Considered the following excerpt from Mahabharatha.
And Nala upon becoming acquainted with the science of dice, Kali came out of his body, incessantly vomiting from his mouth the virulent poison of Karkotaka. And when Kali, afflicted (by Damayanti's curse) came out (of Nala's body), the fire of that curse also left Kali. Indeed, long had been the time for which the king had been afflicted by Kali, as if he were of unregenerate soul. And Kala the ruler of the Nishadhas, in wrath, was bent upon cursing Kali, when the latter, frightened, and trembling, said with joined hands, 'Control thy wrath, O king! I will render thee illustrious. Indrasena's mother had formerly cursed me in anger when she had been deserted by thee. Ever since that time undergoing sore affliction I resided in thee, O mighty monarch, O unconquered one, miserably and burning night and day with the venom of the prince of snakes. I seek thy protection. If thou dost not curse me who am affrighted and seek thy protection, then those men that will attentively recite thy history, shall be even free from fear on my account.' And thus addressed by Kali, king Nala controlled his wrath. And thereupon the frightened Kali speedily entered into the Vibhitaka tree. And while the Kali was conversing with Naishadha, he was invisible to others. And delivered from his afflictions, and having counted the fruits of that tree, the king, filled with great joy and of high energy, mounted on the car and proceeded with energy, urging those fleet horses. And from the touch of Kali the Vibhitaka tree from that hour fell into disrepute. And Nala, with a glad heart, began to urge those foremost of steeds which sprang into the air once and again like creatures endued with wings.

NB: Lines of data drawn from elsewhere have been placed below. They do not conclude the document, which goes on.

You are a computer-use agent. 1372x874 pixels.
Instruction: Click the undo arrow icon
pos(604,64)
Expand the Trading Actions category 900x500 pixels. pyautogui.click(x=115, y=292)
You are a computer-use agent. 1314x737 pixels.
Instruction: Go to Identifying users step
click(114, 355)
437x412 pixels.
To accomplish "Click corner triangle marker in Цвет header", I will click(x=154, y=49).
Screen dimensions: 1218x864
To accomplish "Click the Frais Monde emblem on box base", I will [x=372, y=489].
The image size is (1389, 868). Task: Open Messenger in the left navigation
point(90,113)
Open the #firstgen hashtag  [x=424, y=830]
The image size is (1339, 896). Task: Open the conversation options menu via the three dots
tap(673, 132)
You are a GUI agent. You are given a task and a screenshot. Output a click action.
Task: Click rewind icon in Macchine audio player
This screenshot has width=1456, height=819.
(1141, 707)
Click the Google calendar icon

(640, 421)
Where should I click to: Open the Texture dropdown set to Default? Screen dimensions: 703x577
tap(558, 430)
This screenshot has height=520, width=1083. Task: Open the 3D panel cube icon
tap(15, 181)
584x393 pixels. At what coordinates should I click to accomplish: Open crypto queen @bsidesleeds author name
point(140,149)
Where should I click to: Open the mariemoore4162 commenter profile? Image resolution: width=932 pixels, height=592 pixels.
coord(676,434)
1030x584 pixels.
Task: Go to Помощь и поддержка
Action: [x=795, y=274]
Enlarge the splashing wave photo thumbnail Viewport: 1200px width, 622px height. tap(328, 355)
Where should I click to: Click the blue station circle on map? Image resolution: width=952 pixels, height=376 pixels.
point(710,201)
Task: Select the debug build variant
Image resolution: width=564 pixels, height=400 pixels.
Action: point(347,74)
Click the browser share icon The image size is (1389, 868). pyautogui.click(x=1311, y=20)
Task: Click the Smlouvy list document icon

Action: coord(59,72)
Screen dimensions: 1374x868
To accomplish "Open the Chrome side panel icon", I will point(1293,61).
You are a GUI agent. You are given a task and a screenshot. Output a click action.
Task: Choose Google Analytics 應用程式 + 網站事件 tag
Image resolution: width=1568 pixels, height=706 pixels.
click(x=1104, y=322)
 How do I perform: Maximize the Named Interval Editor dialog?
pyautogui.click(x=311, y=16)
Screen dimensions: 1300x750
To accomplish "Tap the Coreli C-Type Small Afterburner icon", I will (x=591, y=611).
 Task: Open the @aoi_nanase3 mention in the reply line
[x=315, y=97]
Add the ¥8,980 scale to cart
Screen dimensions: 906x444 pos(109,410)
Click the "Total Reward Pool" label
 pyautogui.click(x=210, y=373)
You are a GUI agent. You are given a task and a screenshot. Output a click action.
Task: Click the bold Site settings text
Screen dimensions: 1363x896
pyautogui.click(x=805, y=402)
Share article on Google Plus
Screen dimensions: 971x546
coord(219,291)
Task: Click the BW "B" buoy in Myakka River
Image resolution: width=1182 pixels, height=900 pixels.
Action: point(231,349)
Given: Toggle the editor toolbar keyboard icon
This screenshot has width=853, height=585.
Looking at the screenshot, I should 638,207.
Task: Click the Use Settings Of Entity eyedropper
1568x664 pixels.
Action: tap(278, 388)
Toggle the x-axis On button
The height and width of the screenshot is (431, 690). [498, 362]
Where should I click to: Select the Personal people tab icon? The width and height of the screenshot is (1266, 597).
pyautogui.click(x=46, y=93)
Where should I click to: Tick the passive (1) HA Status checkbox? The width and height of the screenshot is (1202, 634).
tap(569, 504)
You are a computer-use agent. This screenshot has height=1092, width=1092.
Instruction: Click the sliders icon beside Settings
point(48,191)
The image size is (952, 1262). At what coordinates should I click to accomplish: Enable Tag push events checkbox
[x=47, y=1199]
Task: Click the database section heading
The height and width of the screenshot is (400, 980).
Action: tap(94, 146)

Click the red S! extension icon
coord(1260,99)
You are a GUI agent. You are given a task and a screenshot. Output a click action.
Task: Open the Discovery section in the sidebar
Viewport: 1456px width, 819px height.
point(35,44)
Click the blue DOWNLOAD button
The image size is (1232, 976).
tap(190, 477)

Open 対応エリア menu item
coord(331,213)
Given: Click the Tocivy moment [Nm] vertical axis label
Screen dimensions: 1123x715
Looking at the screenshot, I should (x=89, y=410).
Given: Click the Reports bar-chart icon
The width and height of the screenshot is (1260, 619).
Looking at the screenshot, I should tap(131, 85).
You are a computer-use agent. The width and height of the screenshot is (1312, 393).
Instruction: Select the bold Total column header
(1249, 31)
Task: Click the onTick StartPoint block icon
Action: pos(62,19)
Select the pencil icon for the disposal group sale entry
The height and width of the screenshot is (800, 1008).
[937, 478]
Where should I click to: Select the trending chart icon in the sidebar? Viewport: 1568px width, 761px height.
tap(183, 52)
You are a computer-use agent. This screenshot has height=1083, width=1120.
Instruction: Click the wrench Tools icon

And the illustrious monarch drove (the car) in the direction of the Vidarbhas. And after Nala had gone far away, Kali also returned to his abode. And abandoned by Kali, O king, that lord of earth, the royal Nala, became freed from calamity though he did not assume his native form.
From Kali's bolded confession, it's evident that Damayanti played a role in his predicament. However, this raises an interesting question: Is the specific Damayanti's curse explicitly detailed elsewhere in the Mahabharata?